Tuesday, November 8, 2011

As usual, apologies for the lack of Blog action. The internet has been down for what seems like forever. So we will continue now (with fingers crossed) to tell you about a day last week. It was a normal November day but as we walked the Narrows Rich said he could smell it in the air that there was going to be a good bird. Vis mig was good, and we decided to open some nets at Nant while playing a Finch-Medley, to entice some Brambling down. I (Giselle) went up to Nant to start opening nets while Rich went to check the rail traps that we'd set on our morning census. I was stood at the Plantation contemplating the weather, when KABOOMA, in dropped a Red-breasted Flycatcher onto a branch less than a metre away! It was trilling like a wren, and fly-catching in front of my very eyes. The bird was trapped and ringed before spending the rest of the day in the same area. Three Willow Warblers, all looking rather acredula-like, were also on the Island.

This is the first island record since June 2007 when one appeared briefly in Plas Withy. Luckily, this bird was rather more confiding (or hungry), spending the afternoon feeding along the south edge of the Plantation. (c) Richard Brown.

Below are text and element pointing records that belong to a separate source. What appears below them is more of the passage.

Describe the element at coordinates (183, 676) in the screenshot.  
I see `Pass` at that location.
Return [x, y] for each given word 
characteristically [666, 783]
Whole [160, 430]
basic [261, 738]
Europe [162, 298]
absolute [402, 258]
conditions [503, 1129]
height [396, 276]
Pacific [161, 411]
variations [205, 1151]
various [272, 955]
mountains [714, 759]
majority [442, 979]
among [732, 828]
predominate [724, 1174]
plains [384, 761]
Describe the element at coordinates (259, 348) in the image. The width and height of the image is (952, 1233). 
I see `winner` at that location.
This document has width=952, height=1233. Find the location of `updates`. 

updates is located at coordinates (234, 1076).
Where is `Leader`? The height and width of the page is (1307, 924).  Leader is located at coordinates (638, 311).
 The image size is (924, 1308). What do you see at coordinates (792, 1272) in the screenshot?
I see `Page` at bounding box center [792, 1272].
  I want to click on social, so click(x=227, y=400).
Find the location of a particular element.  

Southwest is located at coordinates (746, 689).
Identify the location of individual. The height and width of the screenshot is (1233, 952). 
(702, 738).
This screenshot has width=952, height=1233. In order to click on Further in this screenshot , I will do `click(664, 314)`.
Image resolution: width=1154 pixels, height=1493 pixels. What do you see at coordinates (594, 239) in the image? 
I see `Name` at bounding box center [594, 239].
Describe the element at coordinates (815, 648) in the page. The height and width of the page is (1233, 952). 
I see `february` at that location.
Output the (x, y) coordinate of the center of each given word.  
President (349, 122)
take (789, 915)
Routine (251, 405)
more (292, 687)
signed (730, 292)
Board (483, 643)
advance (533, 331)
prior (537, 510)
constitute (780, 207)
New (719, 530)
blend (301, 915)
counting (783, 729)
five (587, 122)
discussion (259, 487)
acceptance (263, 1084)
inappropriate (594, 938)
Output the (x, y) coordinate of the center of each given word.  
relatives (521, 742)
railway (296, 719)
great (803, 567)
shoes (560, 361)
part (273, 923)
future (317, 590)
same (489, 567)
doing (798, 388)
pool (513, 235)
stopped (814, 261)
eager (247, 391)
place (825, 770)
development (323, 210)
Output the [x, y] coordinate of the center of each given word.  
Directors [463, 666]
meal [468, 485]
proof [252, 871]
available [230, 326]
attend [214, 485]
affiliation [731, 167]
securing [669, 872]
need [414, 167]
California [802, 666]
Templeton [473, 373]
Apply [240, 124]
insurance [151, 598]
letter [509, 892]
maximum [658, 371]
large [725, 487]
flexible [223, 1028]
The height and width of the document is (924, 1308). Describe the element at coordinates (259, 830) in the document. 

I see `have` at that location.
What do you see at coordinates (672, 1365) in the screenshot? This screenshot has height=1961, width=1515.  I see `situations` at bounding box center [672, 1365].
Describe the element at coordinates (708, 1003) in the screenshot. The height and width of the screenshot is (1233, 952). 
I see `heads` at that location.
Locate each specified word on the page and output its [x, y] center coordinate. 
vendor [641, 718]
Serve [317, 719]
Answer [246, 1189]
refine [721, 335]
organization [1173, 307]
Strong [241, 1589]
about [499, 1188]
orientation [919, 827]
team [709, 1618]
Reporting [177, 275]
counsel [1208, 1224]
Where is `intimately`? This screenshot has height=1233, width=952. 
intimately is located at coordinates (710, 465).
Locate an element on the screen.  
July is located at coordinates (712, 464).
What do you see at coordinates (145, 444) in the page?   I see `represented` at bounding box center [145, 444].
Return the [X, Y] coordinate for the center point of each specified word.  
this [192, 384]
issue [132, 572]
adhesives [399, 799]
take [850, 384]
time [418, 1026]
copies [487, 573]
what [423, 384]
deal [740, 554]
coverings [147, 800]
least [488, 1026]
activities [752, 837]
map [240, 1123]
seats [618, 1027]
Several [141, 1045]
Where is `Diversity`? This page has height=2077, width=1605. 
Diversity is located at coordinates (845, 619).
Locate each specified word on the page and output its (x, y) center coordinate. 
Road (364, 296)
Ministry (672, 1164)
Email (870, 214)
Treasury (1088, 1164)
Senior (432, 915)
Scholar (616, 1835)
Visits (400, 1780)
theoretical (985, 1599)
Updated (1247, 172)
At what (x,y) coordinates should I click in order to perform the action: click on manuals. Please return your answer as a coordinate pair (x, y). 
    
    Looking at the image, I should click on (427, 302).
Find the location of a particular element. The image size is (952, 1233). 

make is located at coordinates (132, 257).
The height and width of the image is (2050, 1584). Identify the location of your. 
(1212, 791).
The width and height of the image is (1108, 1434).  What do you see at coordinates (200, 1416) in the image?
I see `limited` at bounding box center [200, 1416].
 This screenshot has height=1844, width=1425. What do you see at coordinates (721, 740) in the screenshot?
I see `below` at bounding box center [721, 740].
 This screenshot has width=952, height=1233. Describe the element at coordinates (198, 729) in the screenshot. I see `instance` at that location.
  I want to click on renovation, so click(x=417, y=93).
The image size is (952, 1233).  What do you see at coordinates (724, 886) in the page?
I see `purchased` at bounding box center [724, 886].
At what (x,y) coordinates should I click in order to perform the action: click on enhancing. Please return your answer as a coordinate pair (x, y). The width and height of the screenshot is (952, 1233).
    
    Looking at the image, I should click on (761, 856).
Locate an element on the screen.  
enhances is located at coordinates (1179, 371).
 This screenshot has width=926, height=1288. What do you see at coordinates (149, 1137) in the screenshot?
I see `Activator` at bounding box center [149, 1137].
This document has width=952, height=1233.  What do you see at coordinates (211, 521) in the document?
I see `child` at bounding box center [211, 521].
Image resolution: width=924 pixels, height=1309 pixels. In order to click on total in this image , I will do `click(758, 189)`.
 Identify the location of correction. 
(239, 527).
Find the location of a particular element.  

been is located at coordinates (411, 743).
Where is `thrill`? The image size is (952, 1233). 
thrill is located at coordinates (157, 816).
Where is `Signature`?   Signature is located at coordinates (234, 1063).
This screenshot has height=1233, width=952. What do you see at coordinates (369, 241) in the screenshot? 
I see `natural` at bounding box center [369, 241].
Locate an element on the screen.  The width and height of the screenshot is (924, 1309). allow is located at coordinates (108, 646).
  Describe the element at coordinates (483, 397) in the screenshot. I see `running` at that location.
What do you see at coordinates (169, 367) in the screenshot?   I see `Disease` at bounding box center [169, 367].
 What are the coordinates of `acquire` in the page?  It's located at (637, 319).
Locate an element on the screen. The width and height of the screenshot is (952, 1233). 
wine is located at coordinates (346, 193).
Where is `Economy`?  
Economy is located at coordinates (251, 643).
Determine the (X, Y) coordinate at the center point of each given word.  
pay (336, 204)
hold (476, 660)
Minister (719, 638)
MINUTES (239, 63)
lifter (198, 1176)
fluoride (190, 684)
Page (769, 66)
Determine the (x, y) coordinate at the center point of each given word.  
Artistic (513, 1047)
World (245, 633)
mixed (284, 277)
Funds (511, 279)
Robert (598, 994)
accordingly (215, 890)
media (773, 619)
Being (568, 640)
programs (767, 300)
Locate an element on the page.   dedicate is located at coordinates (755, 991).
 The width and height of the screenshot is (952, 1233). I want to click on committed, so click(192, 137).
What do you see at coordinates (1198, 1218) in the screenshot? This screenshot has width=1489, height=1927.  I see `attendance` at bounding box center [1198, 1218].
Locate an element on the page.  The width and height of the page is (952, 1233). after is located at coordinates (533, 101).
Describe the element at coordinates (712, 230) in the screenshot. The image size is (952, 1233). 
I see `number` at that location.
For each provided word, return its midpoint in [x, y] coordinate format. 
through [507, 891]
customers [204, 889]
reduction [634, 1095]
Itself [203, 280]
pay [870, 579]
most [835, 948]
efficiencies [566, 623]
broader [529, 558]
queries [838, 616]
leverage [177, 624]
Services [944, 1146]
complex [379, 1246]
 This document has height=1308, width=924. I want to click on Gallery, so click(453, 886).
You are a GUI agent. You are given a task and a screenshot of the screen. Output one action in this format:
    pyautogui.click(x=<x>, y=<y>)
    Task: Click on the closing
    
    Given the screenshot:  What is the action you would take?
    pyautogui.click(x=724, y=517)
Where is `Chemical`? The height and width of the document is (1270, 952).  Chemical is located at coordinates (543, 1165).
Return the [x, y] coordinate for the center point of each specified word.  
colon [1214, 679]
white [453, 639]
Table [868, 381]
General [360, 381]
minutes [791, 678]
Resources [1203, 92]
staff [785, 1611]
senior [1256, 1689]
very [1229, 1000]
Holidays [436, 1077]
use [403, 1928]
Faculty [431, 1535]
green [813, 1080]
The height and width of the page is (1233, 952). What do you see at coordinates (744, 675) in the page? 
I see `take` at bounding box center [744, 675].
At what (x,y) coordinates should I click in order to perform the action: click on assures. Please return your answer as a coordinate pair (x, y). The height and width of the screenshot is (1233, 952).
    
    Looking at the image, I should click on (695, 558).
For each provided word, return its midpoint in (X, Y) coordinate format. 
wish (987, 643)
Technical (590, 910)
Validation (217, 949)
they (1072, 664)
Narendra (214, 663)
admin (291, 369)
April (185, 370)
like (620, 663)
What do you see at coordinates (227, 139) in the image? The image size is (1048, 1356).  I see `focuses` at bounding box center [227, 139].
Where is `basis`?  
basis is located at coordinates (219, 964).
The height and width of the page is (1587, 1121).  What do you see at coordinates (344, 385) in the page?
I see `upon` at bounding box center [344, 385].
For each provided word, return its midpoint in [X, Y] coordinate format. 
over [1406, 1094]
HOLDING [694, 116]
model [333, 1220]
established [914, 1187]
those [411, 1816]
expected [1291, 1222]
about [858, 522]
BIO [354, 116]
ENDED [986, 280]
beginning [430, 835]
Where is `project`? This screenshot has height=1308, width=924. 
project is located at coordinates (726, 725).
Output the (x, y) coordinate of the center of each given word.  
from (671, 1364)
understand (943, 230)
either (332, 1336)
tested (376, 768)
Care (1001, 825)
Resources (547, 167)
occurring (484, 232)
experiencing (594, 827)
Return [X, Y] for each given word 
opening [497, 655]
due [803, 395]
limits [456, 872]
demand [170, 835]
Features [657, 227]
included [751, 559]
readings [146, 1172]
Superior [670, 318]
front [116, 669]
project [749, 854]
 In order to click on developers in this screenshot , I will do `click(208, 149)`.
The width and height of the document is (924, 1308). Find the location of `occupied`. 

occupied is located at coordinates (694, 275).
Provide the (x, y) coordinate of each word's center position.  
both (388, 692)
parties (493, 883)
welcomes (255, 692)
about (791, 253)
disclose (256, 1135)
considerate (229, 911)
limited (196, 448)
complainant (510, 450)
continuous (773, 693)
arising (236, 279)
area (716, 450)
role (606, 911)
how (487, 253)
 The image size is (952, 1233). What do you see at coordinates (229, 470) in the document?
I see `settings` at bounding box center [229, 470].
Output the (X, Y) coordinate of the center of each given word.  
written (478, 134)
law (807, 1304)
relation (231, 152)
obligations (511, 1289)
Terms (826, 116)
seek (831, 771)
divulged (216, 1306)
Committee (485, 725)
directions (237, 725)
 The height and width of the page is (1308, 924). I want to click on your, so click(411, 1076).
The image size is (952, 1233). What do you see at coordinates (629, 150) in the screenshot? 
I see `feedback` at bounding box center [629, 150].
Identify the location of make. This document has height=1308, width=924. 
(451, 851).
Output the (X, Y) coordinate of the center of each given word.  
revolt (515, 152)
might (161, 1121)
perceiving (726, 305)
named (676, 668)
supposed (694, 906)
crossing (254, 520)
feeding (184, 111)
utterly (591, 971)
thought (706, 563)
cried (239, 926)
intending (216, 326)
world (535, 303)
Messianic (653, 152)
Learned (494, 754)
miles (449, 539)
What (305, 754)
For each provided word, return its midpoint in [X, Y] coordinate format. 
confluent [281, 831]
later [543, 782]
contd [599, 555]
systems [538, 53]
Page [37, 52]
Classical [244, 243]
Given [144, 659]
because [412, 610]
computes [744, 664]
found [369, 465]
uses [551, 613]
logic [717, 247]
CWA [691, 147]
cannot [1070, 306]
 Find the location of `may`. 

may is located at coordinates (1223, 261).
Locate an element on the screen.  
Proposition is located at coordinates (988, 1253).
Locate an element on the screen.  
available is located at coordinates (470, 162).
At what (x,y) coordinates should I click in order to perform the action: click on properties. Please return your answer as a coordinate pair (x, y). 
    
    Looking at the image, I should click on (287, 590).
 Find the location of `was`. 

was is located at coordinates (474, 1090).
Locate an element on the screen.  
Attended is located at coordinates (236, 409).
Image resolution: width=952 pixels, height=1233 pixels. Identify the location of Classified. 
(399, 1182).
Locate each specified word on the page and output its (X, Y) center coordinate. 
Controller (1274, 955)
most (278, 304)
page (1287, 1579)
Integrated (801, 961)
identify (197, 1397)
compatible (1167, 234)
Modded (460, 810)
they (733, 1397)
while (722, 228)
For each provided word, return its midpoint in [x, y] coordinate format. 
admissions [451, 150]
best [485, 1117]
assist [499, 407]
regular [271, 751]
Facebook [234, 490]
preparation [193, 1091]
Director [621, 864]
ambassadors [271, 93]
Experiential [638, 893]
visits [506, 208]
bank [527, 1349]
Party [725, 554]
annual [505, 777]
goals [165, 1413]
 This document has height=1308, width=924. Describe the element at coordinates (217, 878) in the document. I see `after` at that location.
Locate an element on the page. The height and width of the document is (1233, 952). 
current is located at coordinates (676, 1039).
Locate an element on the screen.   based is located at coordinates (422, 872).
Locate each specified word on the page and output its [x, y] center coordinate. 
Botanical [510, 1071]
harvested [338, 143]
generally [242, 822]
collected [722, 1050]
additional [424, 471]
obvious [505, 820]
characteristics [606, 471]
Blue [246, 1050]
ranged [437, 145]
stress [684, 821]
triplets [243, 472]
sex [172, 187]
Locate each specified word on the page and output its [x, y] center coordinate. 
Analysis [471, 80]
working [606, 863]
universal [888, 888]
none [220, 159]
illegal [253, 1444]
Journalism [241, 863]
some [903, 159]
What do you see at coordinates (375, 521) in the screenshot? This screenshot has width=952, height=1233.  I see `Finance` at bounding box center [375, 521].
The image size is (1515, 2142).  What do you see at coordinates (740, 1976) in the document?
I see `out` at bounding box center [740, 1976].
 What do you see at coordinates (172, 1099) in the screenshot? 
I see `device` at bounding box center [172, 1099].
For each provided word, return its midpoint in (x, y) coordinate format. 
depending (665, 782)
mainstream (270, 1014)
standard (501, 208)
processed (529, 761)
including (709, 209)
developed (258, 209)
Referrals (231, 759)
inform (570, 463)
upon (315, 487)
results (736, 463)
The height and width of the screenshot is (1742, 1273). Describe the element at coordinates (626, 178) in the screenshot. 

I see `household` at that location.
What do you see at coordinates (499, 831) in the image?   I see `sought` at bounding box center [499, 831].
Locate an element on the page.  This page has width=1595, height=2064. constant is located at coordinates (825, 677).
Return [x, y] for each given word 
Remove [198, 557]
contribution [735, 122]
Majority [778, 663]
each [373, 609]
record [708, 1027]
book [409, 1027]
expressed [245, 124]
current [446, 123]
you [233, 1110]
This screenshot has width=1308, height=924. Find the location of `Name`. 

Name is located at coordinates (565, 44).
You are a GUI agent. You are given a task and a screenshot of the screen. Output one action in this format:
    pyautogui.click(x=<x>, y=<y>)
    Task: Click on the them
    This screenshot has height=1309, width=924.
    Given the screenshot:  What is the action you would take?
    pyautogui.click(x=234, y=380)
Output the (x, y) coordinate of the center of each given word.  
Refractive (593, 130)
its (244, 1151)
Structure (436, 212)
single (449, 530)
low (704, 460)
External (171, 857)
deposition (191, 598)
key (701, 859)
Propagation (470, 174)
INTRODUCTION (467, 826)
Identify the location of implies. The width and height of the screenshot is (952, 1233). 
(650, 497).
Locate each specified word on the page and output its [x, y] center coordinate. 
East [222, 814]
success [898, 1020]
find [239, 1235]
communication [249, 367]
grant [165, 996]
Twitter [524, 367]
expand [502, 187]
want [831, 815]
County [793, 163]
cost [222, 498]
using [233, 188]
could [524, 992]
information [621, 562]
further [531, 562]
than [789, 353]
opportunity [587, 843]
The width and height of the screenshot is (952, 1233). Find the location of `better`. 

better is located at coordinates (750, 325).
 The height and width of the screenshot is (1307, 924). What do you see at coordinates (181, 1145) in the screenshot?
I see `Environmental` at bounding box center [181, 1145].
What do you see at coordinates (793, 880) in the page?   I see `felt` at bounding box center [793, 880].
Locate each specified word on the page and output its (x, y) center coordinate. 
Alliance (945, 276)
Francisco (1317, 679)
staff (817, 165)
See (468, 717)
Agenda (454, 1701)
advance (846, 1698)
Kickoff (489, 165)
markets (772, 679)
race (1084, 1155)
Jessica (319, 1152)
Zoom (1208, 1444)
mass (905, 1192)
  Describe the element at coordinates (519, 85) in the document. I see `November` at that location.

The yellowish-buff wing-bar, formed by the tips to the greater coverts, and the buff tips to the tertials show this is a bird of the year. Adults have uniform grey-brown wing coverts. (c) Richard Brown

There have been approximately 73 previous records of Red-breasted Flycatcher on the island which have lingered for 116 'bird-days'. Two bird-days have been in May, 11 in June, 27 in September, 74 in October and two in November. The two previous November birds both occurred on the 2nd of the month, so this was the latest record for the Island. With such a late bird the possibility of Taiga Flycatcher was always going to be an option but unfortunately we quickly ruled this out based on the bird's warm underparts, pale lower mandible and upper tail covert colour (Taiga's are colder below, have dark bills and show jet black upper tail coverts which are blacker than the tail). (c) Richard Brown.